PASAJE PROPORCIONADO –
_ _ _ _

En un grado quizás mínimo, la pertenencia a los grupos insurgentes convierte al peón en miembro de una comunidad con derechos y deberes, a la cual se ha incorporado, por lo general, en forma voluntaria, comunidad que amplía su horizonte con la posibilidad de escapar a las condiciones cuasi serviles de la hacienda. En cierta forma, se ha convertido en un protociudadano, en virtud de su pertenencia a la ciudad de las armas. 

 

La figura del ciudadano armado siempre ha tenido dos caras: la de quien se ve obligado a contribuir a la defensa de la polis como contrapartida de su pertenencia a ella, y la del soldado que ha contribuido a crear esa polis y por lo tanto goza de una situación privilegiada en ella. En el caso de la Venezuela del siglo XIX, el ciudadano armado se disocia en dos expresiones enfrentadas, que Carvallo (1990) denomina protagonismo militar y caudillismo. El primero consiste en la afirmación de privilegios por parte de la élite militar que triunfó en el proceso independentista y busca ocupar el vacío dejado por las antiguas élites. El control sobre recursos militares, aunado a su prestigio como guerreros, les permite controlar la institucionalidad formal. Pero frente a ellos se alza el caudillismo como contrapartida, formado por jefes menores excluidos del reparto de poder, que se apoyan en las reivindicaciones igualitarias de los sectores dominados. 

 

Entre el campesino sometido a recluta forzosa por el gobierno central y el que se incorpora a la montonera de un caudillo media la distancia entre el sometimiento al protagonismo militar y la opción por un camino azaroso pero abierto a lo indeterminado. Ciertamente el caudillo no es, en la práctica, un demócrata, pero este margen de indeterminación, es decir, de libertad, hacía potencialmente una gran diferencia para quien aceptaba voluntariamente su mando.

_ _ _ _

DATOS DE ORIGEN –
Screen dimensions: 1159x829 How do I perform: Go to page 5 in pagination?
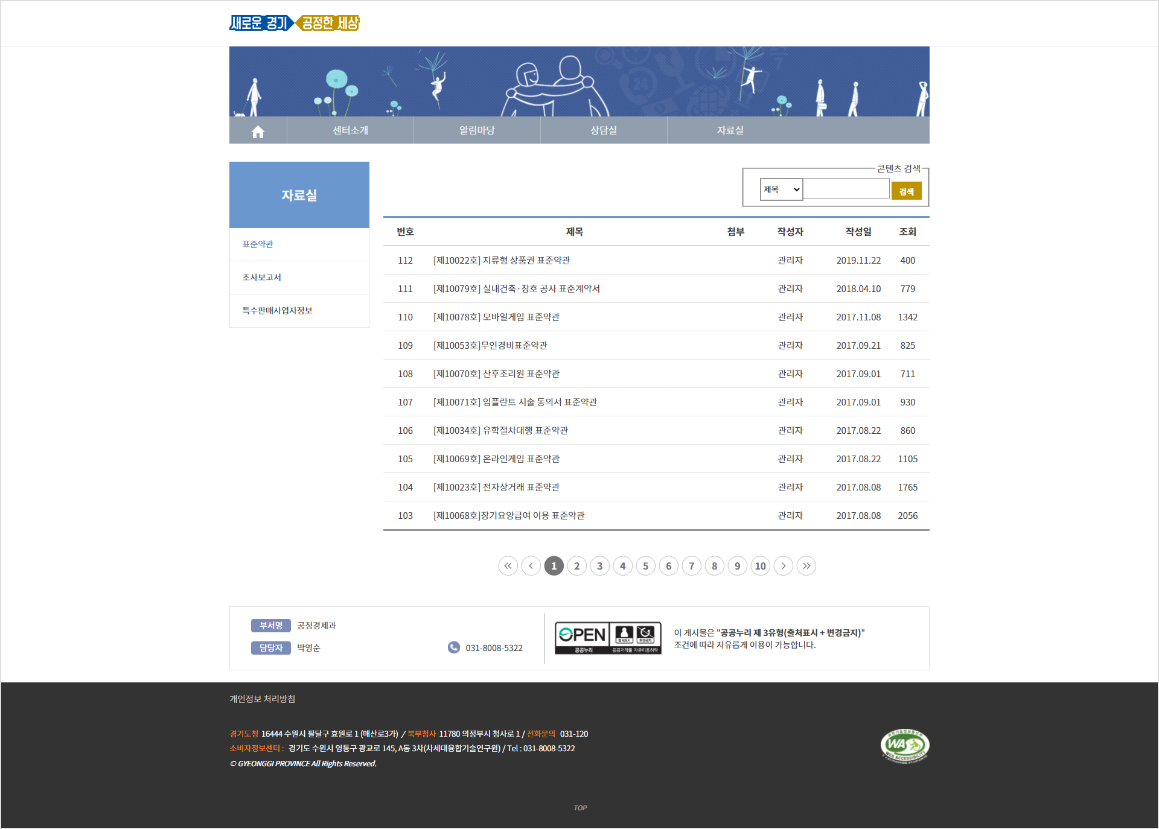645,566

_ _ _ _

ACCIONES REQUERIDAS –
1 - En el texto sobre el ciudadano armado en la Venezuela del siglo XIX, ¿qué nombres da Carvallo (1990) a las dos expresiones enfrentadas en que se disocia esa figura?
2 - Prosigue el texto sobre el ciudadano armado en la Venezuela del siglo XIX a partir de su última oración.

RESPUESTAS POR TAREA –
1 - Protagonismo militar y caudillismo.

2 -
Sin embargo, la historia muestra que en el largo plazo el caudillismo terminó siendo derrotado, en la medida en que el Estado central se fue fortaleciendo y el poder concentrándose en uno solo de los caudillos. Así como el relato termina mal para el fenómeno del caudillismo, lo hace para nuestro protagonista:

 

Vicente Cochocho ya no estaba en la hacienda, porque, según toda probabilidad, ya no estaba en el mundo. Luego de haber regresado ileso y triunfante de aquel su postrer alzamiento, una madrugada, tal cual era su inveterada costumbre, se había ido a buscar alguna hierba o a llevar algún recado a los revolucionarios. Quizá fue una celada que le tendieron: lo cierto fue que de su excursión misteriosa y mañanera Vicente no regresó.

 

El peón que nos refirió el doloroso suceso, entre encogerse de hombros y estirar de labios, con horrible naturalidad, terminó enunciando las siguientes hipótesis:

—Como perderse, él no era hombre que se perdía. O le dio de repente algún mal, o lo mandó a matar a traición un enemigo. ¡Pobre Vicente! Él, que era tan "curioso", ¿se acuerdan?, para fabricar las urnas; en el monte se quedó tendido sin urna ni nada; desbarrancado, o enfermo, o mal herido, ¡quién sabe cómo!, se lo comieron los zamuros. (De la Parra, 1982: 401)

 

Si bien algunos individuos lograron aprovechar su participación en las luchas caudillistas como mecanismo de ascenso en la escala social, para la gran mayoría el llamado igualitario del caudillo no fue más que un canto de sirenas. Caudillo solo puede ser uno.



Referencias

 

Carvallo, Gastón. “La indisciplina social y la lucha por el poder en el caudillismo”, en: Carvallo, Gastón, O. Castillo y N. Prato. Desobediencia social en Venezuela. Caracas, Cendes-APUCV, 1990.


De la Parra, Teresa. Obra.  Caracas, Biblioteca Ayacucho, 1982.